_What to work on_
Go through the records line by line from the top and repeat each one exactly, ending with the line that contains "Task: Click the book icon on Skin achievement".

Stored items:
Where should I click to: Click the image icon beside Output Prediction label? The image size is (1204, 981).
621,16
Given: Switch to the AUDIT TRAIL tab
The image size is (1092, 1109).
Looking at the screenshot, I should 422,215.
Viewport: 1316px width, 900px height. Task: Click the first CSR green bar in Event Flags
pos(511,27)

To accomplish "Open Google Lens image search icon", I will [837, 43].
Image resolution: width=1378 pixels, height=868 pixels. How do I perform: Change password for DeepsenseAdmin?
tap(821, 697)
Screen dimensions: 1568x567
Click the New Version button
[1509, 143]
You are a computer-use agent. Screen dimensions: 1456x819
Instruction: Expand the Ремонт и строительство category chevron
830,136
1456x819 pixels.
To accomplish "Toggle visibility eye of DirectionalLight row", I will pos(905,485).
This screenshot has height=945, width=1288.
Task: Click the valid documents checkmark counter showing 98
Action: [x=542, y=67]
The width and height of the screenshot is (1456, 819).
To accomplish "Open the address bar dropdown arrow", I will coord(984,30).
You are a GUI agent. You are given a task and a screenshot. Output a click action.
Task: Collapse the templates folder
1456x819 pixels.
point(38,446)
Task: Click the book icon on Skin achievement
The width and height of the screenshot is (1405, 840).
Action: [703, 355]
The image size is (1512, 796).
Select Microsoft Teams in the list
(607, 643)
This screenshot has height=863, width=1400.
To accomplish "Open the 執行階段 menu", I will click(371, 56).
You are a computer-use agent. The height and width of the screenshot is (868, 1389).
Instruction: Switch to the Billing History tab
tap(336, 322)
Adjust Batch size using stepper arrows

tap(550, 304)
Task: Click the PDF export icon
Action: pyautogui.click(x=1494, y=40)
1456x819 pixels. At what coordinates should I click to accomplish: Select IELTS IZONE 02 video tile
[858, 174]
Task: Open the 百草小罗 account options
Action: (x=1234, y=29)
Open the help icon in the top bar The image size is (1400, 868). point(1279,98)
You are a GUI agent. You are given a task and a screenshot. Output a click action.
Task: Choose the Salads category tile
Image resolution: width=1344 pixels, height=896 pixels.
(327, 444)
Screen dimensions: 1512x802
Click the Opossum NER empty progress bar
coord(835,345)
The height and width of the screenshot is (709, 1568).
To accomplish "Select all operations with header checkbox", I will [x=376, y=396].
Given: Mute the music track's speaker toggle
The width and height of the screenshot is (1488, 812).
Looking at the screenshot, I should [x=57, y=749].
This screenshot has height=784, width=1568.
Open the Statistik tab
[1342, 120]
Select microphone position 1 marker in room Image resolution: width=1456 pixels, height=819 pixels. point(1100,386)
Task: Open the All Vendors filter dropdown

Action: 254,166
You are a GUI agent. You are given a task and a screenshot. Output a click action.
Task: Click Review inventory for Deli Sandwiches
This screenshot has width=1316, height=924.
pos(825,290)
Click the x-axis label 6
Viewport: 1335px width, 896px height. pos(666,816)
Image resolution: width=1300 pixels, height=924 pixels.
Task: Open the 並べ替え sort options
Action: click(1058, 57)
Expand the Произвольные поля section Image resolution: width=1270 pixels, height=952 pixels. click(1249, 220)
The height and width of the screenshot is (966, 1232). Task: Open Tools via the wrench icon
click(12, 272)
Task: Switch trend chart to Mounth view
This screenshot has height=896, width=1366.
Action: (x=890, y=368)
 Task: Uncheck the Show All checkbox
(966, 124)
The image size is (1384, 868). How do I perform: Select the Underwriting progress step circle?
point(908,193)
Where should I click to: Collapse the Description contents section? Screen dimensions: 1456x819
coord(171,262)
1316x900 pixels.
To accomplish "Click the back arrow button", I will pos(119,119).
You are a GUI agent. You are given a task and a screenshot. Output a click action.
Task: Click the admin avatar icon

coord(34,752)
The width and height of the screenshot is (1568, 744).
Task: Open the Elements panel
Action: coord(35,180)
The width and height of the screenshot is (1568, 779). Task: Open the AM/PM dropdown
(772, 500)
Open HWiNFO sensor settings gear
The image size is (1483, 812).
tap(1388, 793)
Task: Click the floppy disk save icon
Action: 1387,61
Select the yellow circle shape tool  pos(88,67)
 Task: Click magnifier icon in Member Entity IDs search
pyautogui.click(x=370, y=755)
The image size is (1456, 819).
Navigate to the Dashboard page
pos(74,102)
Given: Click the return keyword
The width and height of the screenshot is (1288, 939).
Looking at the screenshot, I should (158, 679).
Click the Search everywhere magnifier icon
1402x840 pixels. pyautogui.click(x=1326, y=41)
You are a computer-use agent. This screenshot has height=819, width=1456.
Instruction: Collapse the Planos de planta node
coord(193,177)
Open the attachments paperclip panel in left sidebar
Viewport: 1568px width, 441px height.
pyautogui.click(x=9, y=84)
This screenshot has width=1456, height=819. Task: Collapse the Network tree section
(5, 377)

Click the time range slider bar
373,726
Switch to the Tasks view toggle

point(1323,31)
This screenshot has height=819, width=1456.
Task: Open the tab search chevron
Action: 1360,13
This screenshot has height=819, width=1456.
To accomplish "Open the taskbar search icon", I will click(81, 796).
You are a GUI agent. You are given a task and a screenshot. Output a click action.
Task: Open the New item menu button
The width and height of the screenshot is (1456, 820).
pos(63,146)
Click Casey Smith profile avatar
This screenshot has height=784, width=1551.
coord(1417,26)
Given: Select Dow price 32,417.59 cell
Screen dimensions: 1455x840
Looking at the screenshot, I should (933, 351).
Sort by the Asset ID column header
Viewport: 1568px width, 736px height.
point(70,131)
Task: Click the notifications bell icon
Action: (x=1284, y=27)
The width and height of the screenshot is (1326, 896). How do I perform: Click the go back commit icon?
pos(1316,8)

_Result below_
Where should I click to: Click the image icon beside Output Prediction label? The image size is (1204, 981).
621,16
Given: Switch to the AUDIT TRAIL tab
The image size is (1092, 1109).
Looking at the screenshot, I should 422,215.
Viewport: 1316px width, 900px height. Task: Click the first CSR green bar in Event Flags
pos(511,27)

To accomplish "Open Google Lens image search icon", I will [837, 43].
Image resolution: width=1378 pixels, height=868 pixels. How do I perform: Change password for DeepsenseAdmin?
tap(821, 697)
Screen dimensions: 1568x567
Click the New Version button
[1509, 143]
You are a computer-use agent. Screen dimensions: 1456x819
Instruction: Expand the Ремонт и строительство category chevron
830,136
1456x819 pixels.
To accomplish "Toggle visibility eye of DirectionalLight row", I will pos(905,485).
This screenshot has height=945, width=1288.
Task: Click the valid documents checkmark counter showing 98
Action: [x=542, y=67]
The width and height of the screenshot is (1456, 819).
To accomplish "Open the address bar dropdown arrow", I will coord(984,30).
You are a GUI agent. You are given a task and a screenshot. Output a click action.
Task: Collapse the templates folder
1456x819 pixels.
point(38,446)
Task: Click the book icon on Skin achievement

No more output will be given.